Não tem uma bola de cristal, mas adivinha um futuro negro para os #EUA. É a previsão do jornalista e escritor norte-americano Richard Zimler para o mandato do Presidente republicano Donald Trump, que toma posse esta sexta-feira, dia 20 de janeiro. Segundo o autor de “O Último Cabalista de Lisboa”, #Trump “ameaçou tirar os Estados Unidos da América (EUA) do Acordo de Paris, ele não acredita nas mudanças climáticas, ele nomeou alguém para a Agência de Proteção Ambiental norte-americana que não acredita nas mudanças climáticas, ele vai apostar no carvão, não vai apostar nas energias alternativas.” E afirma: “O Trump é como uma avestruz que está a enfiar a cabeça na areia e não conhece os problemas ambientais”.

Aumento da pobreza com o fim do Obamacare

O fim do programa público de saúde lançado pelo anterior presidente dos EUA, #Barack Obama, - Obamacare - é outro dos erros apontados pelo jornalista que reside em Portugal. Richard Zimler defende que “uma rede de saúde pública como existe em Portugal é muito importante, não só psicologicamente para as pessoas mas também financeiramente, para os bolsos das pessoas”. E remata: “Sem isso, vai haver mais pobreza nos EUA e pobreza infantil também. Eu acho que vamos ter um país mais selvagem, mais capitalista”.

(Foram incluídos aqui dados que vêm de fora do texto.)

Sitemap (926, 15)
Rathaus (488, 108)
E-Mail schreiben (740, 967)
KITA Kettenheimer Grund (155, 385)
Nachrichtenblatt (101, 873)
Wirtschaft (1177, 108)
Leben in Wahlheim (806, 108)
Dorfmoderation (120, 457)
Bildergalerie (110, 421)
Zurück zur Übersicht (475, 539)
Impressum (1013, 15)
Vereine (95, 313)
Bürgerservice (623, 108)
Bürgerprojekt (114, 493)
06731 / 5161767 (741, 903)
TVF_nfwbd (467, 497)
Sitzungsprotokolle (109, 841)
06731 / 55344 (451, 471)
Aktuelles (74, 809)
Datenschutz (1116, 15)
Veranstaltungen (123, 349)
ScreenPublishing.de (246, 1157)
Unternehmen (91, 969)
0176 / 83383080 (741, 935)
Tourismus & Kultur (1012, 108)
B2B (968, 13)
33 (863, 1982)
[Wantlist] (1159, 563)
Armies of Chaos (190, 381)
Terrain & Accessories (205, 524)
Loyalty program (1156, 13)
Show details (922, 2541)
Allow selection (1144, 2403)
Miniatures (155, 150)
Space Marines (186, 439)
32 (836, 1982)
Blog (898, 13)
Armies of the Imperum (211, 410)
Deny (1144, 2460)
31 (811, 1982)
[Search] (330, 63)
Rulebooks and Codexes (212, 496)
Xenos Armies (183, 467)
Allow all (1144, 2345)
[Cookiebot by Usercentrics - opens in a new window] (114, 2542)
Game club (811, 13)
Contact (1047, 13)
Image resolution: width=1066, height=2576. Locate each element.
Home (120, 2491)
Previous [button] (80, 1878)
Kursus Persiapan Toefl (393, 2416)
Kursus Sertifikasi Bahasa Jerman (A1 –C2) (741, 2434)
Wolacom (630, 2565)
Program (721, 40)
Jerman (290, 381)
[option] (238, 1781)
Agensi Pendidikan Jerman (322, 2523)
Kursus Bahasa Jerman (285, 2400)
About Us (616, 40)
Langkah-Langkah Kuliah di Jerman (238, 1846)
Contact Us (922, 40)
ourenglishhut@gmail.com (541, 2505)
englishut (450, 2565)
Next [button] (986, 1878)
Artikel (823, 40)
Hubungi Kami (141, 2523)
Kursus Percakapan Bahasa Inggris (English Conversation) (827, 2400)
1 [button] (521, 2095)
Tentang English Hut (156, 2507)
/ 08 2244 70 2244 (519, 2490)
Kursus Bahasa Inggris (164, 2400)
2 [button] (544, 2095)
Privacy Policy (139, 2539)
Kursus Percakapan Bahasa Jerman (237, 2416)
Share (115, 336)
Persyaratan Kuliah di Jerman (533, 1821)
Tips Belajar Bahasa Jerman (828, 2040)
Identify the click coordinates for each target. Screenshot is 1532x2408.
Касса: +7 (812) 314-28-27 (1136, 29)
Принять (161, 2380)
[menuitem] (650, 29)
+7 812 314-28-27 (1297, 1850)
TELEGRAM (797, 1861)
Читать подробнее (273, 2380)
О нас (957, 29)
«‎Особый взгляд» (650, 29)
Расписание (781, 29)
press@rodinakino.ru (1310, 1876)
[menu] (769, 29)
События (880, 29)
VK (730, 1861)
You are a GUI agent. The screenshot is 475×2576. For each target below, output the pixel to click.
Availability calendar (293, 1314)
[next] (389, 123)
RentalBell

Trump ataca China, ONU e CIA

Segundo este jornalista com dupla nacionalidade, portuguesa e norte-americana, as relações internacionais vão ficar mais tensas. Donald Trump já identificou a China como um alvo comercial a abater. Por isso, Richard Zimler receia “uma guerra comercial com a China”.

Na Organização Nacional das Nações Unidas (ONU), o clima também será conflituoso, na opinião deste jornalista, já que o novo presidente dos EUA escolheu uma embaixadora rígida, Nikki Haley, que não está disposta a dialogar. De acordo com Zimler, “o discurso dela (Nikki Haley) é no sentido de impor a vontade norte-americana sobre as Nações Unidas, isso não vai resultar”. E conclui: “É precisamente essa a mentalidade de Trump, é a mentalidade de um diretor de uma grande companhia, ele acha que vai decidir tudo, mas isso não vai resultar em França, Portugal, Alemanha ou qualquer outro país, daí que ele vai ter de aprender muito rapidamente uma linguagem diplomática e uma maneira de pensar mais sensata”.

Será uma governação instável marcada também pelos ataques de novo líder dos EUA aos serviços secretos norte-americanos. Recorde-se que o último presidente que afrontou a CIA, John F. Kennedy, foi assassinado a meio do mandato.